Speaking ahead of peace talks between Ukraine and Russia in Turkey, Zelensky says: “This point of the negotiations is understandable to me and it is being discussed, it is being carefully studied.”
He also concedes it will be “impossible” to push Russia out of all Ukrainian territory, saying to do so “would mean World War III.”
– No breakthrough in talks: Russia –
The Kremlin says previous rounds of talks have made little progress.
“So far we cannot state any significant achievements or breakthroughs,” Kremlin spokesman Dmitry Peskov says, while hailing the fact that the two sides were preparing for their first face-to-face talks in weeks.
– Biden comment ‘alarming’ –
The Kremlin on Monday says U.S. President Joe Biden’s description of Putin on Saturday as a “butcher” who “cannot remain in power” is “alarming.”
“We will continue closely monitoring statements of the U.S. president,” Kremlin spokesman Dmitry Peskov says of the remarks.
Biden’s off-the-cuff remarks have been widely criticized, with the White House forced to clarify that he is not advocating regime change in Russia.
– Ukraine halts evacuations –
Ukraine says it is pausing evacuations of civilians from war-scarred regions for fear of attacks by Russian troops on humanitarian corridors.
The foreign ministry describes the situation in the southern port city of Mariupol, where tens of thousands of civilians remain encircled by Russian forces, as “catastrophic.”
France, Greece and Turkey are trying to organize mass evacuation from the city.
– New fires in Chernobyl zone –
“Significant” new fires have broken out in the exclusion zone around the defunct Chernobyl nuclear power plant, which is occupied by Russian forces, Ukrainian authorities say.
“It is impossible to control and extinguish fires in full due to the capture of the exclusion zone by the Russian occupation forces,” Deputy Prime Minister Iryna Vereshchuk says on Telegram.
– Heineken leaves Russia –
Dutch brewer Heineken becomes the latest multinational to pull out of Russia over its invasion of Ukraine.
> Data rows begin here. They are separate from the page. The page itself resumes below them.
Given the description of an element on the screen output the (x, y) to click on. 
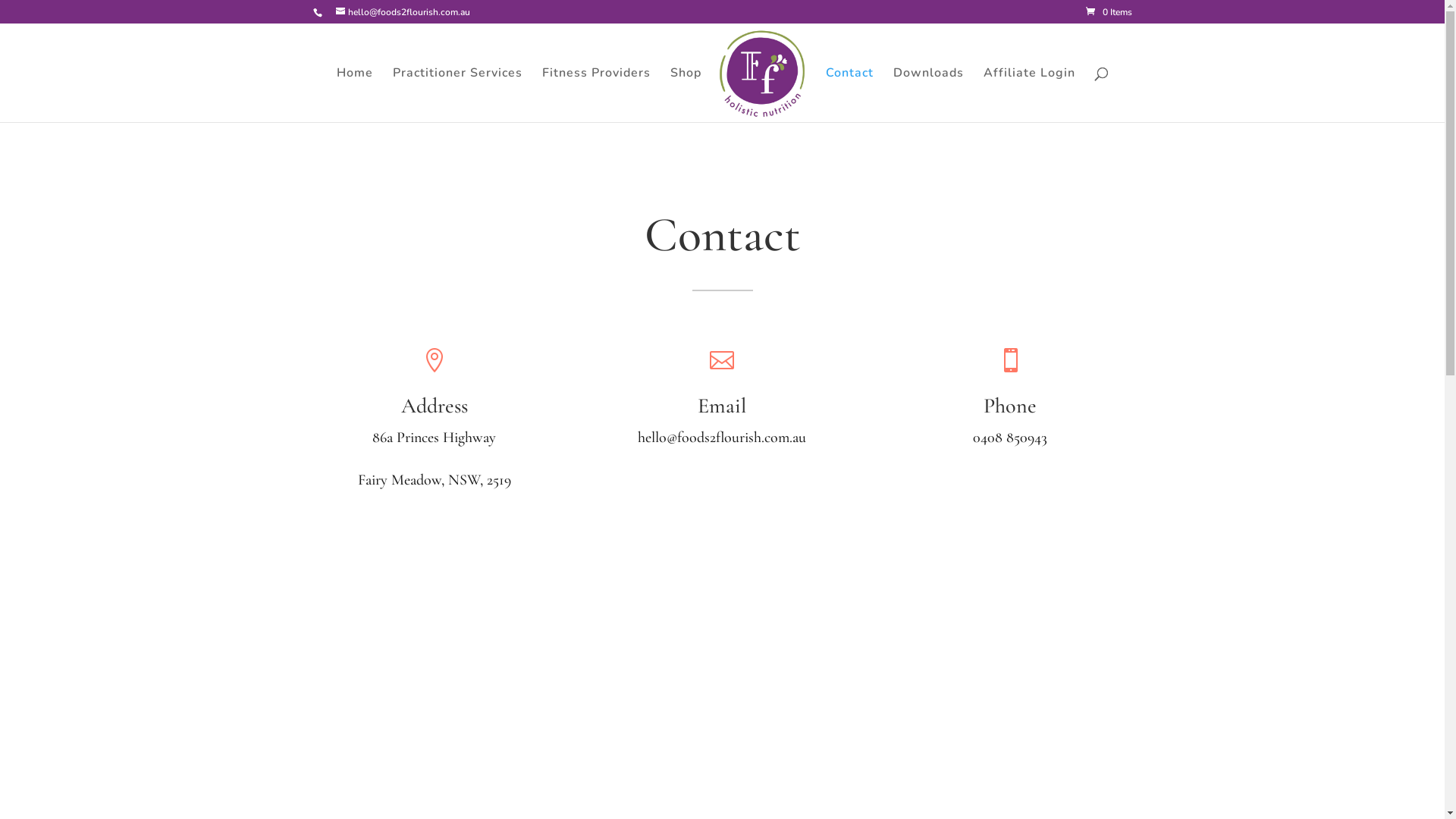
Practitioner Services Element type: text (457, 94)
Downloads Element type: text (928, 94)
Affiliate Login Element type: text (1028, 94)
Home Element type: text (354, 94)
Fitness Providers Element type: text (595, 94)
Contact Element type: text (848, 94)
hello@foods2flourish.com.au Element type: text (402, 12)
0 Items Element type: text (1108, 12)
Shop Element type: text (685, 94)
Given the description of an element on the screen output the (x, y) to click on. 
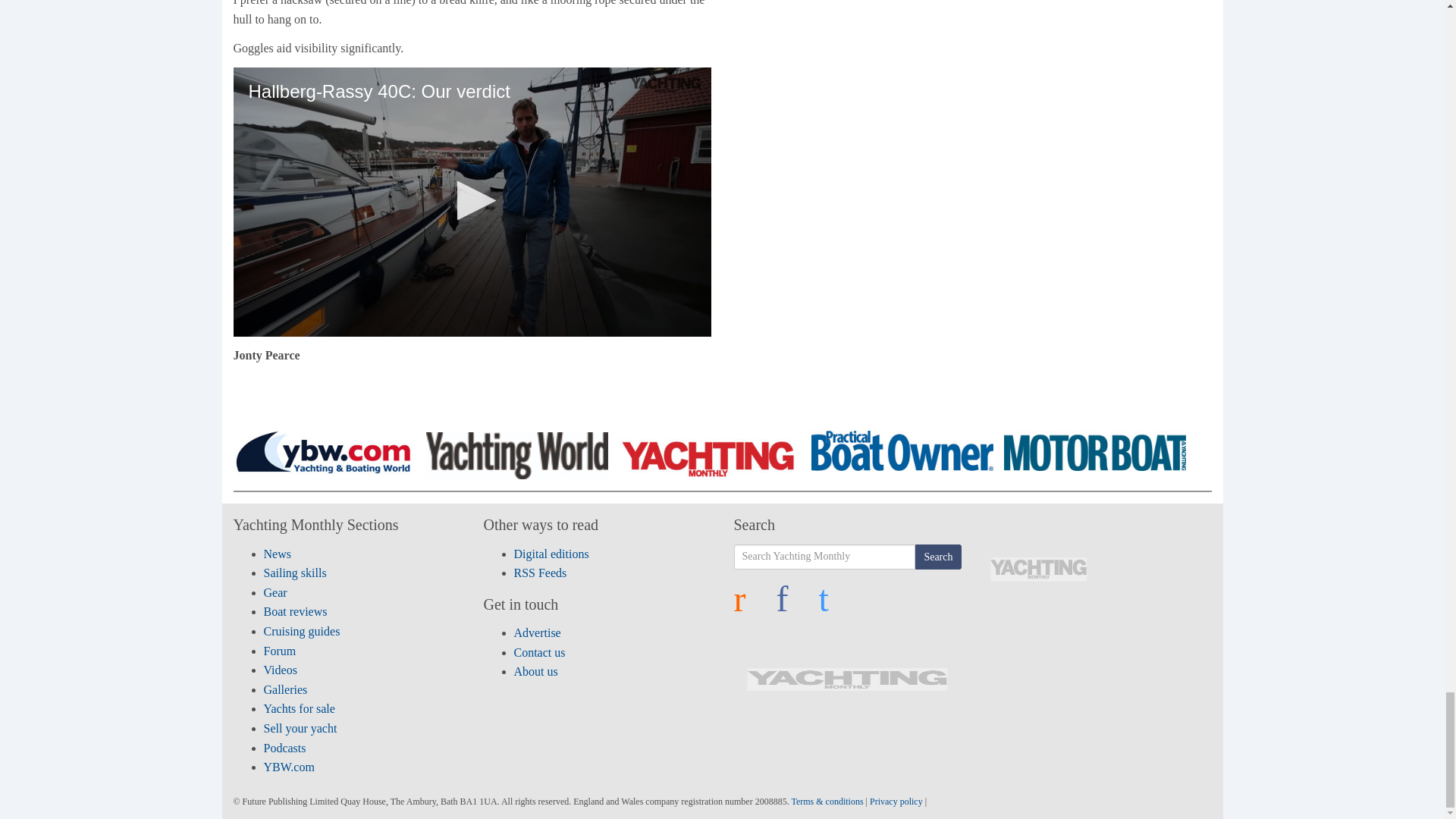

Heineken says that it was “no longer sustainable nor viable” to remain in the country and said it would seek to “transfer” its business to a new owner, profit-free.
– Oscars silence for Ukraine –
Hollywood A-listers hold a moment of silence at Sunday’s Oscars gala to show support for the people of Ukraine in the face of Russia’s invasion, after much speculation about how Tinseltown would handle the issue.
– Korea model for Ukraine? –
Ukraine says Putin may aim to divide the country into versions of North and South Korea because of Putin’s failure to “capture Kyiv and remove Ukraine’s government”.
“There are reasons to believe that he may try to impose a separation line between the occupied and unoccupied regions of our country,” Kyrylo Budanov, chief of the defense intelligence, says in a statement.
– Name and shame –
An American professor Jeffrey Sonnenfeld who has published a name-and-shame list of Western companies that are staying in Russia accuses them of acting purely out of “greed.”
“It’s disgusting that any of these companies (that stay in Russia) try for some humanitarian or paternalistic employer arguments,” he tells AFP.
“When ceasefires are openly violated by the Russians or when you have children’s hospitals being bombed, there’s no middle ground here.”
– Nearly 3.9 million refugees –
The United Nations’ refugee agency, UNHCR, says 3,862,797 Ukrainians have fled the country.
Around 90 percent of them are women and children.